Rename OT1 N-terminal Oxygen to O if terminal oxygens are named OT1 and OT2 otherwise no oxygen will be selected during an atomselect using atoms = [‘CA’, ‘C’,’N’,’O’,’CB’]. No template will be found for terminal residue in openmm_loss. Alternative solution is to use atoms = [‘CA’, ‘C’, ‘N’, ‘O’, ‘CB’, ‘OT1’]. instead.

frame()[source]

return biobox.Molecule object with loaded data

get_atominfo()[source]

generate list of all atoms in dataset, where every line contains [atom name, residue name, resid]

get_dataloader(batch_size, validation_split=0.1, pin_memory=True, dataset_sample_size=-1, manual_seed=None, shuffle=True, sampler=None)[source]
Parameters:
  • batch_size

  • validation_split

  • pin_memory

  • dataset_sample_size

  • manual_seed

  • shuffle

  • sampler

Returns:

torch.utils.data.DataLoader for training set

Returns:

torch.utils.data.DataLoader for validation set

get_datasets(validation_split=0.1, valid_size=None, train_size=None, manual_seed=None)[source]

Create a training and validation set from the imported data

Parameters:
  • validation_split – ratio of data to randomly assigned as validation

  • valid_size – if not None, specify number of train structures to be returned

  • train_size – if not None, speficy number of valid structures to be returned

  • manual_seed – seed to initialise the random number generator used for splitting the dataset.
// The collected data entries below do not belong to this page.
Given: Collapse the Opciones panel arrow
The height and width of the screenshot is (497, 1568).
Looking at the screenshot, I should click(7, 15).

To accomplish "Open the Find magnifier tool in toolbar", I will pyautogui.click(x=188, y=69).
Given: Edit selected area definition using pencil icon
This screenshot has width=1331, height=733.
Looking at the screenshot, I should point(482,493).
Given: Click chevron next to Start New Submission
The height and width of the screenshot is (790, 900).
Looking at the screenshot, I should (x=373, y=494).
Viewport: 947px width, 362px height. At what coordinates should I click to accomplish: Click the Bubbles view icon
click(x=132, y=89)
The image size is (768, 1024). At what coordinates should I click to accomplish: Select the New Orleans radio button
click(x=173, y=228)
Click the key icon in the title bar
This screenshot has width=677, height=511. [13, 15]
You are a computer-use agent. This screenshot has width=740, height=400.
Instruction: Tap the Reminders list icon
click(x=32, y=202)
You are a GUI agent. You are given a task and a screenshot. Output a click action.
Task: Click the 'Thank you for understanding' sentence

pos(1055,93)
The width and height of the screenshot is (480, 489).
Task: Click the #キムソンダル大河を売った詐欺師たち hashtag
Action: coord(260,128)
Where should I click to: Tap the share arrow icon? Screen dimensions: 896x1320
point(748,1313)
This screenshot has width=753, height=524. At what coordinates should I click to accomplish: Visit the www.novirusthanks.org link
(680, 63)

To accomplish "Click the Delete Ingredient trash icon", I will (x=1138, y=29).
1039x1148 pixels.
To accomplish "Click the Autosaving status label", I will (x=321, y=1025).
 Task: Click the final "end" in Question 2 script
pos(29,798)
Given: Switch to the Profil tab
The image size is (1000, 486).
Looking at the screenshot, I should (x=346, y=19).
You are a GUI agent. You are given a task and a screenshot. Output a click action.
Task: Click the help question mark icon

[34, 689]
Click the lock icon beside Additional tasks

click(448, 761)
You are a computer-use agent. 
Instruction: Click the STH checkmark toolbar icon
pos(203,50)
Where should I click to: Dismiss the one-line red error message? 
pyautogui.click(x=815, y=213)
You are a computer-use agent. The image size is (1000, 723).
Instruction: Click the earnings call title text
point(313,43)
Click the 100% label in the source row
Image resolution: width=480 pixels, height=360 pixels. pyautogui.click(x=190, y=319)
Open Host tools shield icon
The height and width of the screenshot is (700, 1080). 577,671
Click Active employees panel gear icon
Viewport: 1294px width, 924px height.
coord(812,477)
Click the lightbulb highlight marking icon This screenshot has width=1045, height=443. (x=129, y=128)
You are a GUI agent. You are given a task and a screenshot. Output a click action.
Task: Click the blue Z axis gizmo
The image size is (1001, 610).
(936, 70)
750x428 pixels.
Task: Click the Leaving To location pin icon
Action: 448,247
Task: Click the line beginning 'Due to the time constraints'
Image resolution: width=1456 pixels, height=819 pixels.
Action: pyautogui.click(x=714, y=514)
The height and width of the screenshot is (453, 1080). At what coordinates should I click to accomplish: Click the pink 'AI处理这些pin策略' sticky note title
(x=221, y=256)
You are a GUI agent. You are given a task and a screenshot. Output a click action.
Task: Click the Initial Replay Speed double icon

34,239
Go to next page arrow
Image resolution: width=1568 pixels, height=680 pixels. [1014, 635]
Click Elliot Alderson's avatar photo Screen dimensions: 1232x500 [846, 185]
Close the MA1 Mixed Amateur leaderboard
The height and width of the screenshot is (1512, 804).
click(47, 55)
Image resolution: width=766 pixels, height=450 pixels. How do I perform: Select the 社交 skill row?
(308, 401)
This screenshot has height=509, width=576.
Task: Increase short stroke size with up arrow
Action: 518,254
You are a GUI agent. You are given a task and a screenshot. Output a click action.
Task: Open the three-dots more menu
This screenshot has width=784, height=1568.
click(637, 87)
Useful to replicate a specific split.

Returns:

two torch.Tensor, for training and validation structures.

import_pdb(filename)[source]

Load multiPDB file. This command can be called multiple times to load many datasets, if these feature the same number of atoms

Parameters:

filename – path to multiPDB file.

prepare_dataset()[source]

Once all datasets have been loaded, normalise data and convert into torch.Tensor (ready for training)

split(*args, **kwargs)[source]

Split PDBData into two other PDBData objects corresponding to train and valid sets.

Parameters:
  • manual_seed – manual seed used to split dataset

  • validation_split – ratio of data to randomly assigned as validation

  • train_size – if not None, specify number of train structures to be returned

  • valid_size – if not None, speficy number of valid structures to be returned

Returns:

PDBData object corresponding to train set

Returns:

PDBData object corresponding to validation set